In his book "Outliers," Malcolm Gladwell shared that one needs to have 10,000 hours in a subject to be considered an expert. If you want to be a great leader, you're going to have to work at it. (You're probably thinking, why did I bother to click on this link? I need to improve my leadership skills now.) Have no fear! Below are 10 things you can do right now to be a better leader.

  1. Trust. You need to be honest with the people with whom you are working to build their trust. You also need to trust your coworkers to do the right thing. This can be achieved by allowing open communication in your department and squashing finger pointing when mistakes do happen. 
  2. Delegate. You can’t do everything yourself. Capitalize on the strengths of your engineering team and delegate tasks to its members. As a leader, you need to focus on higher-level initiatives. Delegating will allow you to free up time to do so. 

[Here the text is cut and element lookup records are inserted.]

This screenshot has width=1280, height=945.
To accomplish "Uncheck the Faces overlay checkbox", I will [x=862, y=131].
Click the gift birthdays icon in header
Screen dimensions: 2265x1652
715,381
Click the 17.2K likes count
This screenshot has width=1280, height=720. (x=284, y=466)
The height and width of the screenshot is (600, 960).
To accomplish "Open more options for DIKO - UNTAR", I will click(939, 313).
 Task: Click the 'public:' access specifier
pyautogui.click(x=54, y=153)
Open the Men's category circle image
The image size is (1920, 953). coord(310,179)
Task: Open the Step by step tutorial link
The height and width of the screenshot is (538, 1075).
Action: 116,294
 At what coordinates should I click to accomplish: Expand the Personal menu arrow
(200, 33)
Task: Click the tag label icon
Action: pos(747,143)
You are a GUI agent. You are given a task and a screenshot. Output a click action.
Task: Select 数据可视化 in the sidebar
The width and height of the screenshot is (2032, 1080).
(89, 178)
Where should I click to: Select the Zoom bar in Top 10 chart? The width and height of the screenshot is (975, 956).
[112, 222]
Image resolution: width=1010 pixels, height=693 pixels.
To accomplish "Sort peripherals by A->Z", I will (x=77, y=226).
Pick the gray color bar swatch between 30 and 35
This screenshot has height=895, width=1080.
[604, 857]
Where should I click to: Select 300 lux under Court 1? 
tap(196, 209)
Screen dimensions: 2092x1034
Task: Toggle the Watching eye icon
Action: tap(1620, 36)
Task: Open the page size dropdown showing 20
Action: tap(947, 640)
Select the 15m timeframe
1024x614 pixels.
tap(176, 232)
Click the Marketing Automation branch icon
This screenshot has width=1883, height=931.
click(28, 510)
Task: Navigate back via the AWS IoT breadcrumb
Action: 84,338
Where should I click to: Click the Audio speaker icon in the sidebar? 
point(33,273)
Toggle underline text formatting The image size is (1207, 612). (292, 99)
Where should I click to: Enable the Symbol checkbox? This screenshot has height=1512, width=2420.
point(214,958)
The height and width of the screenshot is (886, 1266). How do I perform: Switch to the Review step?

  3. Communicate. There are very few good leaders who aren’t good communicators. To be good engineering manager, you must master the art of communication. This takes learning how to listen and how to engage with simple, specific and concise directives. (Don't be afraid to engage on a personal level with your team. Doing so will make your teammates feel safe, validated and ready to give their best effort.)
  4. Recognize. We all love to be told “atta boy.” If you see someone on your team doing a good job, let him or her know right away. Sometimes it’s nice for more formal recognition, but an immediate “good job” or “I really like that report you wrote last week” goes a long way.
  5. Commit. If you want your team to work hard and produce at a high-quality level, lead by example. (No three-hour lunch breaks when the rest of your team is pulling 12-hour days.) 
  6. Be positive. No one likes a Negative Nancy in the workplace, and no one likes a TOT. (See the previous post on Terrible Office Tyrants.) Positivity can go a long way when it comes to motivating your team. In fact, studies have shown that people work much harder for positive reinforcement.
  7. Be consistent. Integrate systematic processes that guarantee success. If you find something that works, don’t recreate the wheel! Instead, create a process that mimics your success. (Checklists are great for achieving scalable success.)
  8. Inspire. It can be difficult for the accountant or the engineer who designs the one screw that goes into the airplane to understand how their work contributes to the vision of the company. Explain your company's vision and show how the members of your team contribute to the vision. This way, your direct reports feel more invested in their roles and your company.
  9. Be creative. According to Chris Grivas, principal of Chris Grivas Consulting and co-author of “The Innovative Team,” organizations need four types of creative thinkers to generate breakthroughs: clarifiers, ideators, developers and implementers. “Trained leaders who are consistent in the application of creative process and creative tools will make all the difference in building a strong creative competence throughout the organization,” said Grivas.
  10. Be an agile learner. An agile learner is someone who is okay with uncertainty, who is curious intellectually, and has emotional intelligence. You may not be all of these things right away, but try to improve upon each skill on a weekly basis. 

These ten tips are a compilation from some of Forbes's best pointers.